The “Mental Load” and Female Labour Force Participation

Ioanna Gkoutna
I research the politics of the household. Specifically, I explore how gender norms emerge and persist at the household and community levels, and how these norms affect women's political participation. I am also interested in the causes and consequences of gender gaps in the “mental load” (i.e., cognitive household labour).

Ioanna Gkoutna is a PhD student at the UCL Political Science Department and holds an ESRC scholarship. Before joining UCL, Ioanna completed an MPhil in Politics at the University of Oxford (Nuffield College) and a BA in PPE at the University of Warwick. 

Twitter: @IoannaGkoutna 

Varvara Karipidou 

Planning Deviations, Institutional Persistence, and Efforts to Regulate Urban Development in Bucharest, Romania

Varvara Karipdiou
This research examines the hybridised institutional landscape and political culture of post-socialist urban planning in Eastern Europe, focusing on Romania. It explores the diverse networks and actors that emerge within the urban landscape and have the ability to further shape urban development agendas, often in a fragmented and incoherent way.

Varvara is currently a PhD candidate in the Department of Geography at University College London (UCL). She holds a diploma (equivalent to BArch & MArch) in architecture from Greece and an MSc degree in Urbanisation and Development from the London School of Economics (LSE). 
 

Naomi Madge

Unveiling Vulnerabilities and Pathways to Resilience: A Post-COVID Investigation of Collective Healing in Taiwan

Naomi Madge
Through a medical anthropological framework, this research will examine the interplay between vulnerability and resilience through the context of the COVID-19 pandemic in Taiwan. Focusing on how community shapes agency among those facing societal and structural inequalities, it will also explore the role of community-led support in fostering resilience.

Naomi Madge is a Medical Anthropology PhD candidate at UCL, specialising in cultural resilience in Taiwan post-COVID. With extensive experience in qualitative research methods, ethnographic fieldwork, and an interdisciplinary approach to complex social issues, Naomi thrives whilst integrating archival and field data to uncover societal vulnerabilities and healing processes.
 

Fiacha O’Dowda

Ecologies of Desire: Constituting Life in the Forests of North East Madagascar

Fiacha O’Dowda
Forest ecologies in North East Madagascar are shaped by human desires and practices, both local and distant. By following the relationships, techniques, and theories through which forest substances are transmuted into worlds of human value, to be tasted, smelt, exchanged, consumed, and metabolised, this research explores how the imbrications of such material and symbolic flows of substance shape life, both human and otherwise.

Fíacha O’Dowda is a PhD candidate in Anthropology at UCL, where he is a member of the Human Ecology Research Group, the Centre for the Anthropology of Technics and Technodiversity, and the Centre for the Anthropology of Sustainability.
 

Robert Tyler Valiquette

Queer Migration in the ‘Periphery’: Local Responses to Venezuelan Sexual and Gender Minority Migrants and Refugees in Colombia and Brazil

Robert Tyler Valiequette
Since 2014, over 7.7 million people have left Venezuela due to violence, persecution, and poverty, with many fleeing to neighbouring Colombia and Brazil. This research focuses on queer Venezuelan migrants and how international, national, and local organizations coordinate their response to LGBTQI+ people in situations of forced migration.

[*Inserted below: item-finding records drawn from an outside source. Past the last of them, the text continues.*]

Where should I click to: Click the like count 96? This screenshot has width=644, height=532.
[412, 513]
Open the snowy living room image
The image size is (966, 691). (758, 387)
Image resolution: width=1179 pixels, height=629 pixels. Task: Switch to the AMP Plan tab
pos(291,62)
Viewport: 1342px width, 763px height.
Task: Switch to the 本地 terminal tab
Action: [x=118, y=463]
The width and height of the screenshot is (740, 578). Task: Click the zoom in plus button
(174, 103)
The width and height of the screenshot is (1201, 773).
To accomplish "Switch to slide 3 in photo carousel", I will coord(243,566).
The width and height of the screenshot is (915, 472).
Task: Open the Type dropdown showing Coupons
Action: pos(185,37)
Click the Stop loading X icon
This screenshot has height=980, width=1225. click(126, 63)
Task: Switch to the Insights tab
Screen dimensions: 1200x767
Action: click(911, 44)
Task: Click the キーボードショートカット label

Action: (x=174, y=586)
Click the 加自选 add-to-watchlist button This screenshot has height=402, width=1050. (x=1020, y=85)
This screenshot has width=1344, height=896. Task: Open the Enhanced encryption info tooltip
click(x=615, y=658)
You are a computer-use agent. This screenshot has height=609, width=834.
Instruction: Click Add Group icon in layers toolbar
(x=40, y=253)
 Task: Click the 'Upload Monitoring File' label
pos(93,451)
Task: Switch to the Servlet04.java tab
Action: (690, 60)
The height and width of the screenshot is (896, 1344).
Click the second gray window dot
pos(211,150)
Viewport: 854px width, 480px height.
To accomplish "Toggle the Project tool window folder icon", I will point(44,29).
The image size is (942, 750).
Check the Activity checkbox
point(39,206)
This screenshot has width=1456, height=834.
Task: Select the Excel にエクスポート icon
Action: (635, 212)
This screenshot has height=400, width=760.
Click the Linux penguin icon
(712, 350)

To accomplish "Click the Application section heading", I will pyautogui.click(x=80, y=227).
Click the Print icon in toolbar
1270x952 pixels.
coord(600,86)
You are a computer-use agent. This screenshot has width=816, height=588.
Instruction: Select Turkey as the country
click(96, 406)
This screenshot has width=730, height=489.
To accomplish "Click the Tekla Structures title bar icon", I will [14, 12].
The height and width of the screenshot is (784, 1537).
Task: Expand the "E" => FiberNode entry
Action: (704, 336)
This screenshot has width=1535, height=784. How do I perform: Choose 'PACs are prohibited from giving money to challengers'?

Tyler Valiquette is a PhD candidate in Human Geography. He is an interdisciplinary migration and development scholar. He holds an MA in Political Science from the University of Guelph in Canada. Tyler’s research interests focus on better understanding the experiences of and responses to displacement for vulnerable populations. 

Twitter: @Ty_Valiquette
 

Congratulations to all of the recipients.